*Exercise description:*
Starting at the first line of the records below, transcribe each line exactly, ending with the line that contains "Compétences InterMIFE (45, 2473)".

*Material for the task:*
▽
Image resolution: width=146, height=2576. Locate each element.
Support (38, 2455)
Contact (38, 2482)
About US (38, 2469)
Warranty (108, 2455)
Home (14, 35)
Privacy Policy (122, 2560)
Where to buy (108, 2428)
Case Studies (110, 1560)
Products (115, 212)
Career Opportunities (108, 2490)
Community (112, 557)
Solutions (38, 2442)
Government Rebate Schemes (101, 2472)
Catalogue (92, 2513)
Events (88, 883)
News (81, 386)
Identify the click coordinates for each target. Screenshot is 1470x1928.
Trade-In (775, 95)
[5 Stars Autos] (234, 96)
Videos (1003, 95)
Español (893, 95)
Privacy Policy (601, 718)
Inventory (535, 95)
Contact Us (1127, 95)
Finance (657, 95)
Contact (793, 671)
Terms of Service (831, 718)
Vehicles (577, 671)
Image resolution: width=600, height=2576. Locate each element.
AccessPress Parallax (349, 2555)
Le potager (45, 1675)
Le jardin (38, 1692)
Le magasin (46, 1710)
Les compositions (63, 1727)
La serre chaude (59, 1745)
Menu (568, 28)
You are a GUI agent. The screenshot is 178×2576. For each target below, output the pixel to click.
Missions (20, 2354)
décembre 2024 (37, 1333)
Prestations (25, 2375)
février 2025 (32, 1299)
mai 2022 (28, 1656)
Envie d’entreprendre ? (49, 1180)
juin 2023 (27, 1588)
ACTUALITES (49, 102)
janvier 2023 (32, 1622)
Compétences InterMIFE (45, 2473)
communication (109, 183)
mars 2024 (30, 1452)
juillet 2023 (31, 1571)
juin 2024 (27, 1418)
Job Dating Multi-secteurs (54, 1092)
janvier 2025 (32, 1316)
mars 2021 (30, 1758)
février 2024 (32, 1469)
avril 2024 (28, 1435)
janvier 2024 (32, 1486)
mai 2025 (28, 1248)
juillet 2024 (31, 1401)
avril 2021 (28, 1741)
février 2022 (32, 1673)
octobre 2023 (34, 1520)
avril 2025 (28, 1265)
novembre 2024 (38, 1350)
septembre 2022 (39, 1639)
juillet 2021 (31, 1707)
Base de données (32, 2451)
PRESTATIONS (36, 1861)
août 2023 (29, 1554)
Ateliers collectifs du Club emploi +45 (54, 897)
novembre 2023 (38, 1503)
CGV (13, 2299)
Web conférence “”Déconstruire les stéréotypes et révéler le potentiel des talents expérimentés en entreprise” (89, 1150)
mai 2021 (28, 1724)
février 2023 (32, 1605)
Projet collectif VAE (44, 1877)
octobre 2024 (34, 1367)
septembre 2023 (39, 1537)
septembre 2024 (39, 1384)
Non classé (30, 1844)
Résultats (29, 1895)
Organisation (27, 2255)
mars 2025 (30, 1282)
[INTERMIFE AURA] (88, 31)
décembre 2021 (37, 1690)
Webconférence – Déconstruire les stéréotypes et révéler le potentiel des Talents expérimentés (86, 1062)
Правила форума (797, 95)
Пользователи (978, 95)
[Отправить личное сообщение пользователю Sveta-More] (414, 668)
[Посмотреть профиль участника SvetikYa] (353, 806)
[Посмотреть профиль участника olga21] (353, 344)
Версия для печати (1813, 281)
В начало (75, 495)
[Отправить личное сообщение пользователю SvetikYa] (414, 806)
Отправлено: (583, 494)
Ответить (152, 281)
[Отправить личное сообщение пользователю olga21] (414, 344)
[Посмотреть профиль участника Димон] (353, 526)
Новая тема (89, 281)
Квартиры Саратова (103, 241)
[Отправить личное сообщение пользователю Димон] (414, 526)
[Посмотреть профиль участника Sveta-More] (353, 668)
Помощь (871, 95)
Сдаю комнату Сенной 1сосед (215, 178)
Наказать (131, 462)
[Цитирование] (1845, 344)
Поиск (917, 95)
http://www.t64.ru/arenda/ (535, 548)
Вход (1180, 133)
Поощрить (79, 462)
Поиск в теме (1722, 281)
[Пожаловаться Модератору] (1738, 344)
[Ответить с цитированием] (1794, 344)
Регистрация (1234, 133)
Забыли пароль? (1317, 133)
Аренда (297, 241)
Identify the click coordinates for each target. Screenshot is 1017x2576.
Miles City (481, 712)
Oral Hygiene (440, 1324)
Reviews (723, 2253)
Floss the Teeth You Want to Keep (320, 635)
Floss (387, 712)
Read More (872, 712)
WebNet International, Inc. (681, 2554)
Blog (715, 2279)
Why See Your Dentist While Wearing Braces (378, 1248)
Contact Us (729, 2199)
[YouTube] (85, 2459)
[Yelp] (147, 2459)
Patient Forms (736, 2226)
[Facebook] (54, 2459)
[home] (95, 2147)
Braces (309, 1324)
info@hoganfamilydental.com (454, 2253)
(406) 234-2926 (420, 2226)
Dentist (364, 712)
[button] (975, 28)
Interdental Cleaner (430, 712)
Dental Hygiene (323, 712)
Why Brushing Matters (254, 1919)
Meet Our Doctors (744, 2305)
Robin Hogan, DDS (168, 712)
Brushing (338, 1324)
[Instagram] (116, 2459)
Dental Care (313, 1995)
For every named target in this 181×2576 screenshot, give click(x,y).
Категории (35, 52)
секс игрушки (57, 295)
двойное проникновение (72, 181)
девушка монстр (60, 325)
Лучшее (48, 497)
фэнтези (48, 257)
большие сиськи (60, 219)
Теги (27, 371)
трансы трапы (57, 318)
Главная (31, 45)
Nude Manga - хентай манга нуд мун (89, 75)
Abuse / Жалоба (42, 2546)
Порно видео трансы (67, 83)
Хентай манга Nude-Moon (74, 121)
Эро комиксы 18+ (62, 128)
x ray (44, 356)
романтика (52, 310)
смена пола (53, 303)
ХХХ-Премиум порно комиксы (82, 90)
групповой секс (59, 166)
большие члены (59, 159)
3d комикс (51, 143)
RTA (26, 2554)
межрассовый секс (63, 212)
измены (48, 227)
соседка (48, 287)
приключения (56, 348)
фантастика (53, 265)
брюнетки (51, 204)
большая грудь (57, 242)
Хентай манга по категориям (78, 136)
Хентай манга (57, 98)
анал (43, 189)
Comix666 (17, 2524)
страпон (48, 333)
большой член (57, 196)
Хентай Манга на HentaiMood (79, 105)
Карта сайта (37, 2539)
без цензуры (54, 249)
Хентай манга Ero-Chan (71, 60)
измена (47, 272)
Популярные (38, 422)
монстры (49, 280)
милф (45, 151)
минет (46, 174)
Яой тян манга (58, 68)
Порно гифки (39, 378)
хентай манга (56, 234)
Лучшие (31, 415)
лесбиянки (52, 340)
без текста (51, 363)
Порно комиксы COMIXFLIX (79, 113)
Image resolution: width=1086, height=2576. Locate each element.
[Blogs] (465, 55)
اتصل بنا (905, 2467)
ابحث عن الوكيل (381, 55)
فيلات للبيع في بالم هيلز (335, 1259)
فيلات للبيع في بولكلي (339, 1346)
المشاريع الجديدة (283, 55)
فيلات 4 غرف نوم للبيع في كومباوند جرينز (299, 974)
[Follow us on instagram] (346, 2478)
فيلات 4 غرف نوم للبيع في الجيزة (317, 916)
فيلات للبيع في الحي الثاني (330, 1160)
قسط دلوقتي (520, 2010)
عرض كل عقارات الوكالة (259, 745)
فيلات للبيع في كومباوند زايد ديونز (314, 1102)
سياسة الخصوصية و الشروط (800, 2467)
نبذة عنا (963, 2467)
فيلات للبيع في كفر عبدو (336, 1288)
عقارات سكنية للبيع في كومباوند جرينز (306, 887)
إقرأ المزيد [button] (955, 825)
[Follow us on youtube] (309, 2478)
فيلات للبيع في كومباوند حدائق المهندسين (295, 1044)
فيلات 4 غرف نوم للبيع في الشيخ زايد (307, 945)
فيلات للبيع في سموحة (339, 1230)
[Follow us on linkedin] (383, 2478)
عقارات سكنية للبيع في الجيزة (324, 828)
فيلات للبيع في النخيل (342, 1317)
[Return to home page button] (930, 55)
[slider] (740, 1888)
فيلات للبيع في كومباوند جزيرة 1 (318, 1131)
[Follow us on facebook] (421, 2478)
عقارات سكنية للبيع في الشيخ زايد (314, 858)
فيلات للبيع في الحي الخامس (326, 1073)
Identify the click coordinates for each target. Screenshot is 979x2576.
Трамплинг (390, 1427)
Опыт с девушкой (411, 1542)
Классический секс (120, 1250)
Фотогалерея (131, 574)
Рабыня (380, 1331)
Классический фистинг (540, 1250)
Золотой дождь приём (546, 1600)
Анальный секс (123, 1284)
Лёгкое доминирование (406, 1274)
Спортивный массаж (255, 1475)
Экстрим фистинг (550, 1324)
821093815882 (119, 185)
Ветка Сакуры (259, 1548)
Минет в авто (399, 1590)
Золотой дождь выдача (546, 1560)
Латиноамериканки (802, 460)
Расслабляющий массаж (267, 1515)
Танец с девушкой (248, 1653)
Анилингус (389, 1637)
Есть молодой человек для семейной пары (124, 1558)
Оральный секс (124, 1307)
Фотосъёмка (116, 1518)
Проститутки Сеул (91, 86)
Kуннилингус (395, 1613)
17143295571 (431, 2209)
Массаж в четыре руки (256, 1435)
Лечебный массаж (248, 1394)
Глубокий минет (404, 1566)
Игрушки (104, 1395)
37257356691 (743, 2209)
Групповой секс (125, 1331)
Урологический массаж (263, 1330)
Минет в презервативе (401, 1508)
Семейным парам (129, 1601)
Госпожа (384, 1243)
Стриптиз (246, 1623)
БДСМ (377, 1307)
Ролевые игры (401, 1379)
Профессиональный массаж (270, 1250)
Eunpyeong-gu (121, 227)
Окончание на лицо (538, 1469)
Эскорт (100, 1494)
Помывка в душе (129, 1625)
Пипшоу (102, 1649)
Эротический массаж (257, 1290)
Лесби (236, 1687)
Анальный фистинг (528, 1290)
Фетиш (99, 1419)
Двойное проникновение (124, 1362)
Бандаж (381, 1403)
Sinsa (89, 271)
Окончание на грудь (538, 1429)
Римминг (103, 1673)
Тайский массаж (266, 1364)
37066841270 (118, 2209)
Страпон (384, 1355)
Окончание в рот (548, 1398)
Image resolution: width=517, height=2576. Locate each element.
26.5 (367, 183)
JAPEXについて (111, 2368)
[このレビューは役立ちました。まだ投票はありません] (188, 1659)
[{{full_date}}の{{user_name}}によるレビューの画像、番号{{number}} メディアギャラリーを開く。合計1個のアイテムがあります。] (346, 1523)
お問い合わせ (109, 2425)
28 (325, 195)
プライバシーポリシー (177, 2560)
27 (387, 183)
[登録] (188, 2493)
△
*Answer section:*
Image resolution: width=146, height=2576. Locate each element.
Support (38, 2455)
Contact (38, 2482)
About US (38, 2469)
Warranty (108, 2455)
Home (14, 35)
Privacy Policy (122, 2560)
Where to buy (108, 2428)
Case Studies (110, 1560)
Products (115, 212)
Career Opportunities (108, 2490)
Community (112, 557)
Solutions (38, 2442)
Government Rebate Schemes (101, 2472)
Catalogue (92, 2513)
Events (88, 883)
News (81, 386)
Identify the click coordinates for each target. Screenshot is 1470x1928.
Trade-In (775, 95)
[5 Stars Autos] (234, 96)
Videos (1003, 95)
Español (893, 95)
Privacy Policy (601, 718)
Inventory (535, 95)
Contact Us (1127, 95)
Finance (657, 95)
Contact (793, 671)
Terms of Service (831, 718)
Vehicles (577, 671)
Image resolution: width=600, height=2576. Locate each element.
AccessPress Parallax (349, 2555)
Le potager (45, 1675)
Le jardin (38, 1692)
Le magasin (46, 1710)
Les compositions (63, 1727)
La serre chaude (59, 1745)
Menu (568, 28)
You are a GUI agent. The screenshot is 178×2576. For each target below, output the pixel to click.
Missions (20, 2354)
décembre 2024 (37, 1333)
Prestations (25, 2375)
février 2025 (32, 1299)
mai 2022 (28, 1656)
Envie d’entreprendre ? (49, 1180)
juin 2023 (27, 1588)
ACTUALITES (49, 102)
janvier 2023 (32, 1622)
Compétences InterMIFE (45, 2473)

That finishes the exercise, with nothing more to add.